• **ARTICLE**
_ _ _ _ _ _ _
By Kareem Khadder, CNN
By hosting the conference, Israel seeks de facto recognition of its illegal annexation of East Jerusalem, says Saeb Erakat.
By hosting the conference, Israel seeks de facto recognition of its illegal annexation of East Jerusalem, says Saeb Erakat.
STORY HIGHLIGHTS
  • The issue of Jerusalem is in the backdrop
  • OECD says says conference doesn't imply political meaning
  • Erakat says Israel is seeking de facto recognition

Jerusalem (CNN) -- A global economic development agency plans to hold its biannual tourism conference in Jerusalem this week, a move that is welcomed by Israel and slammed by the Palestinians.

The Organization for Economic Co-Operation and Development -- which scheduled the meeting from Wednesday to Friday -- usually holds the conference in Paris, France.

The issue of the capital is in dispute. Israel has established its capital in all of Jerusalem. Palestinians consider East Jerusalem as the capital of the future Palestinian state. Nations with ties to Israel question the legitimacy of the capital's present location and have their embassies in Tel Aviv.

Some member countries such as Turkey have already announced that they will not send delegates to the conference because it is being held in Jerusalem, Israeli Tourism Minister Stas Misezhnikov, told the Israeli daily newspaper Ha'aretz.

"I strongly denounce the states that surrendered to threats," Misezhnikov said.

"The conference -- with the participation of 21 ministers, deputy ministers and organization heads -- will take place as planned in Jerusalem. This will be a declaration of intent and a seal of approval on the fact that we have a state whose recognized capital is Jerusalem."

Angel Gurria, OECD secretary general, quickly criticized the statement regarding Jerusalem.
_ _ _ _ _ _ _
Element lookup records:
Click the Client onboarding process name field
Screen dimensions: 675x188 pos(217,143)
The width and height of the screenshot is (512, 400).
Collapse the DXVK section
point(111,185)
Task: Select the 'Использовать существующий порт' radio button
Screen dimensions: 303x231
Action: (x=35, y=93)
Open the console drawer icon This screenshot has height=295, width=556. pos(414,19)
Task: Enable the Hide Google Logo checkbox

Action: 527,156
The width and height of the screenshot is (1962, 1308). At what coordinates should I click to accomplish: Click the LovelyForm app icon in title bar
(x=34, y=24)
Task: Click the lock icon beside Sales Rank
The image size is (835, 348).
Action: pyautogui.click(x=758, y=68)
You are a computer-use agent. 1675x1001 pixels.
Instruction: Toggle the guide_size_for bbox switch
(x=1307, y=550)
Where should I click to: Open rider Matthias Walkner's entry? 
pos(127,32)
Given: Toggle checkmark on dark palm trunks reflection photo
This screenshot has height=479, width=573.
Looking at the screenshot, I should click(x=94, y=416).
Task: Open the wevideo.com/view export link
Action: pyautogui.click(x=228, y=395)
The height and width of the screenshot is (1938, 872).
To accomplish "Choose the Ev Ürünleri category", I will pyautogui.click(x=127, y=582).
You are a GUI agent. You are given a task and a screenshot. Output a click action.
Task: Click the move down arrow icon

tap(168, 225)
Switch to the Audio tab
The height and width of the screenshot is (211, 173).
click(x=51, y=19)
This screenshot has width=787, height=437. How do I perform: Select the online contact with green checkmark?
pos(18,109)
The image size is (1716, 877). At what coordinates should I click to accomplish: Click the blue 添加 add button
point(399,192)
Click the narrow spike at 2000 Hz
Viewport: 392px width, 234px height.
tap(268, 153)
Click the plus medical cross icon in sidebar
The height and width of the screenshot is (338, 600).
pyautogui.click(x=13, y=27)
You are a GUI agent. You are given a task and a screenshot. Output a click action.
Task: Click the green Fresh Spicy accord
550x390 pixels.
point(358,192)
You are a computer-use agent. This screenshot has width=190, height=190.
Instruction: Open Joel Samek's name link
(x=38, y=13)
_ _ _ _ _ _ _
• **TO BE DONE**
List every person named in the article about the OECD tourism conference in Jerusalem.

• **OUTPUT FOR THIS TASK**
Kareem Khadder, Saeb Erakat, Stas Misezhnikov, Angel Gurria